Normal bone density obtained in the absence of insulin receptor expression in bone.

Type I diabetes is characterized by little or no insulin production and hyperglycemic conditions. It is also associated with significant bone loss and increased bone marrow adiposity. To examine the role of reduced insulin signaling in type I diabetic bone loss without inducing hyperglycemia, we used genetically reconstituted insulin receptor knockout mice (IRKO-L1) that are euglycemic as a result of human insulin receptor transgene expression in the pancreas, liver, and brain. RT-PCR analyses demonstrated undetectable levels of insulin receptor expression in IRKO-L1 bone, yet IRKO-L1 bones exhibit similar (and trend toward greater) bone density compared with wild-type animals as determined by microcomputed tomography. More detailed bone analyses indicated that cortical bone area was increased in tibias of IRKO-L1 mice. Osteoblast markers (osteocalcin and runx2 mRNA levels) and resorption markers (serum pyridinoline levels) were similar in wild-type and IRKO-L1 bones. When marrow adiposity was examined, we noticed a decrease in adipocyte number and fatty-acid-binding protein 2 expression in IRKO-L1 mice compared with wild-type mice.
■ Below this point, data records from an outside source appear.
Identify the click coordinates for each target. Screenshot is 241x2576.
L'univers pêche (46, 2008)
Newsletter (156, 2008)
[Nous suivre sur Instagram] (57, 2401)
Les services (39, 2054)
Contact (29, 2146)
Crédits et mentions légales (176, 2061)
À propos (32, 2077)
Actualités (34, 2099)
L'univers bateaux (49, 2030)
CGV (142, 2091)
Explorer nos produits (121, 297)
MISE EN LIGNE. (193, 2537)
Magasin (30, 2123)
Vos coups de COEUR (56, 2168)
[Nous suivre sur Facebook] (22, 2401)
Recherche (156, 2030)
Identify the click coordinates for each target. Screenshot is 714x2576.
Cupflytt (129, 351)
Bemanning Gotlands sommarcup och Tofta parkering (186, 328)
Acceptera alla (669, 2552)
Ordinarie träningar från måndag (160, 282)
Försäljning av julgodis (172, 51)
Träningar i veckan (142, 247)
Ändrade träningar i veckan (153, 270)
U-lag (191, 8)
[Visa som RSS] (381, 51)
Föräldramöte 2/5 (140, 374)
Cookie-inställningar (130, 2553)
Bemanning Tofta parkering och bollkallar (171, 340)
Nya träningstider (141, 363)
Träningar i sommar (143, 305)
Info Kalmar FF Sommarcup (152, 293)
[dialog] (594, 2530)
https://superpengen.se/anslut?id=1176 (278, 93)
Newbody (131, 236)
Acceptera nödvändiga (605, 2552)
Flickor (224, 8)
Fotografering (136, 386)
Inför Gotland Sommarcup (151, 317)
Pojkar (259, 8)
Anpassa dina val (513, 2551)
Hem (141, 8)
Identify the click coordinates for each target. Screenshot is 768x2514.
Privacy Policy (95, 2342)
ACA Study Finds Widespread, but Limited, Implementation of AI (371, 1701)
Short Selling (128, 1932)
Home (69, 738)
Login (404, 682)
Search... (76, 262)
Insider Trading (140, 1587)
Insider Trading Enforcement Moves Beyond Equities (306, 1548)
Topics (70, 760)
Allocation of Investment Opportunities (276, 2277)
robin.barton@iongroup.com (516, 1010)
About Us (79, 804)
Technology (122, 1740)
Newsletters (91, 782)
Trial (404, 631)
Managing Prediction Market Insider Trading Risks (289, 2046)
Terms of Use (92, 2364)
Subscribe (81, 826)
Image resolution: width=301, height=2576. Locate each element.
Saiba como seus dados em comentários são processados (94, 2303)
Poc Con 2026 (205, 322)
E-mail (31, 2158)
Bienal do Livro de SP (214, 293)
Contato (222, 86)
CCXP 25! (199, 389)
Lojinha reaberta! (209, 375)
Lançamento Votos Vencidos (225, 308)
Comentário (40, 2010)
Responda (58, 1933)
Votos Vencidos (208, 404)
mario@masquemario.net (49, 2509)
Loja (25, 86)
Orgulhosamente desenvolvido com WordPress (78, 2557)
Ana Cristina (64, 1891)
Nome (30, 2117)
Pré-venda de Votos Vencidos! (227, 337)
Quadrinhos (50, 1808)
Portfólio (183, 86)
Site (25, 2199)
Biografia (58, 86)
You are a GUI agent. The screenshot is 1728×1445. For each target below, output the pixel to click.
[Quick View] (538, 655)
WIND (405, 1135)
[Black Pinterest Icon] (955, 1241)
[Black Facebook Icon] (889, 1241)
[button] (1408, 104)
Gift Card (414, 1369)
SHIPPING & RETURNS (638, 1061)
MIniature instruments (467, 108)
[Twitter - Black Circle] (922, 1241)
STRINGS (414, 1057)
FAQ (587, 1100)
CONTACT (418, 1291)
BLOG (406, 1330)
Bone marrow stromal cell cultures obtained from wild-type and IRKO-L1 mice demonstrated similar adipogenic and osteogenic potentials, indicating that systemic factors likely contribute to differences in marrow adiposity in vivo. Interestingly, IGF-I receptor mRNA levels were elevated in IRKO-L1 bones, suggesting (in combination with hyperinsulinemic conditions) that increased IGF-I receptor signaling may represent a compensatory response and contribute to the changes in cortical bone. Taken together, these results suggest that reduced insulin receptor signaling in bone is not a major factor contributing to bone loss in type I diabetes.